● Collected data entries
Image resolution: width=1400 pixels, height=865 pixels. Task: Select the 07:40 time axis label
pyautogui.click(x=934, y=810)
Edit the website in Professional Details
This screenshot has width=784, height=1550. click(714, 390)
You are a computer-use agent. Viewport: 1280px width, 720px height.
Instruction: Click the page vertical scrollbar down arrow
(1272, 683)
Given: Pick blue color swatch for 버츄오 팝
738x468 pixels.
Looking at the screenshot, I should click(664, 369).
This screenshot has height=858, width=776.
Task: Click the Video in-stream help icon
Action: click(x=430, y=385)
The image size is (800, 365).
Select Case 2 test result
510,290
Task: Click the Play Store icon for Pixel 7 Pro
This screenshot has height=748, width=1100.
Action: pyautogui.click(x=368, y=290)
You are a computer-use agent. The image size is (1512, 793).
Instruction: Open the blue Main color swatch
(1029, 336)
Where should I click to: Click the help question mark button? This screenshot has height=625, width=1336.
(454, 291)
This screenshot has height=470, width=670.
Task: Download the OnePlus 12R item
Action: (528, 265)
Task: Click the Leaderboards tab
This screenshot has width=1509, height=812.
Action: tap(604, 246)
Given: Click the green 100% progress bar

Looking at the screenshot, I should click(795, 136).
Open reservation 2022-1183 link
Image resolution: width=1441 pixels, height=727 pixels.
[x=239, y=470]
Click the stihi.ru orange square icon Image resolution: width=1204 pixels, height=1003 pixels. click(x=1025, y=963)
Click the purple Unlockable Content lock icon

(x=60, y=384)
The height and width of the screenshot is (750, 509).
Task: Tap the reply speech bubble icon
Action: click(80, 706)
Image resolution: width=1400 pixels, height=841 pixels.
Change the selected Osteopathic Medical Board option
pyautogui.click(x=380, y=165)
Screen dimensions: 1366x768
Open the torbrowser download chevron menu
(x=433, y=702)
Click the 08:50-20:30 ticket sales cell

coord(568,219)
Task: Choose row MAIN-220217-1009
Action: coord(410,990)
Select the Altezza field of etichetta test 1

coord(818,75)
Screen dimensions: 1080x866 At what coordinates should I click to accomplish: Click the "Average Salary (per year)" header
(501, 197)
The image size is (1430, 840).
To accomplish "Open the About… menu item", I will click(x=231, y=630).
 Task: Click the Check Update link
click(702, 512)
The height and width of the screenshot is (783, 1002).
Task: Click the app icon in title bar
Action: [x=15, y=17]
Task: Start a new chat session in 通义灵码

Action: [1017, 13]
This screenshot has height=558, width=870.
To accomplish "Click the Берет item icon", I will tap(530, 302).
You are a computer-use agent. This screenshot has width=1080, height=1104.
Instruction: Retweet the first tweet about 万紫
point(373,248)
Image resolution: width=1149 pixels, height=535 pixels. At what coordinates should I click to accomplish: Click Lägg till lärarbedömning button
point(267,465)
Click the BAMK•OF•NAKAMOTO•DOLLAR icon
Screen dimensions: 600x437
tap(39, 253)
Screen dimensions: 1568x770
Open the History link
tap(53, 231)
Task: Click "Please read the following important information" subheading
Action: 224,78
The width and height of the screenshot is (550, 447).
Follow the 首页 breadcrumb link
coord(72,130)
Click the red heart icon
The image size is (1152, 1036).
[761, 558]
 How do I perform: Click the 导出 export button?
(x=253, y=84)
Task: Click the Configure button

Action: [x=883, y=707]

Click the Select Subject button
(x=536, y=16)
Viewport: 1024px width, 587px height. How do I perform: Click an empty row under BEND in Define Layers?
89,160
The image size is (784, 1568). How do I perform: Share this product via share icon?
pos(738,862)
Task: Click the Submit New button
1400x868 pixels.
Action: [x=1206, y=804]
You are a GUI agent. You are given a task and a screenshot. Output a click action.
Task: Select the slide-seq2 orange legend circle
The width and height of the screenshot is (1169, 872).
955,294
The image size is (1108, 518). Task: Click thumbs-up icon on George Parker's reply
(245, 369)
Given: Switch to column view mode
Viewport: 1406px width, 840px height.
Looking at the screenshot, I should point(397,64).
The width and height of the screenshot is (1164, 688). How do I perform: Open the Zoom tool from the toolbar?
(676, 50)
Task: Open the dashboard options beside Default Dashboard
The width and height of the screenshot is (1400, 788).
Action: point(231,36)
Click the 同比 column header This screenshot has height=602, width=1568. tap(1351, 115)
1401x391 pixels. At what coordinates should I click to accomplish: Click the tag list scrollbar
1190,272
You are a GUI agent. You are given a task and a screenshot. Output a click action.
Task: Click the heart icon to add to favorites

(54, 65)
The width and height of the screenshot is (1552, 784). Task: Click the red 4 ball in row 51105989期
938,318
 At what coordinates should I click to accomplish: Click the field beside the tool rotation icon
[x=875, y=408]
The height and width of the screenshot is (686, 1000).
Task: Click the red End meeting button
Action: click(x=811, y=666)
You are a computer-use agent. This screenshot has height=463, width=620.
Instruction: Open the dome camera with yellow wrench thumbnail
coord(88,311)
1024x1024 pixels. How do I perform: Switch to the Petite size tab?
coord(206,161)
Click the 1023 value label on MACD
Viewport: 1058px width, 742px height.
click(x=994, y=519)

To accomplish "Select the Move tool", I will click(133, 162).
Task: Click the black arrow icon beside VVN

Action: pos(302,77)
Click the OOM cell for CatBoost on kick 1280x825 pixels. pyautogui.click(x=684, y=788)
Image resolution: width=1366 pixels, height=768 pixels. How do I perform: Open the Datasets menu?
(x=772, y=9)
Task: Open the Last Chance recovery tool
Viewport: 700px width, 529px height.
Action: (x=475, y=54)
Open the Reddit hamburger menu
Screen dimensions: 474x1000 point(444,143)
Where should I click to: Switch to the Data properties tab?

● PROBLEM DESCRIPTION
Your task is to repeat the records exactly. Begin at their first line and stop after the line containing "Task: Click the Play".

● TASK OUTPUT
Image resolution: width=1400 pixels, height=865 pixels. Task: Select the 07:40 time axis label
pyautogui.click(x=934, y=810)
Edit the website in Professional Details
This screenshot has width=784, height=1550. click(714, 390)
You are a computer-use agent. Viewport: 1280px width, 720px height.
Instruction: Click the page vertical scrollbar down arrow
(1272, 683)
Given: Pick blue color swatch for 버츄오 팝
738x468 pixels.
Looking at the screenshot, I should click(664, 369).
This screenshot has height=858, width=776.
Task: Click the Video in-stream help icon
Action: click(x=430, y=385)
The image size is (800, 365).
Select Case 2 test result
510,290
Task: Click the Play Store icon for Pixel 7 Pro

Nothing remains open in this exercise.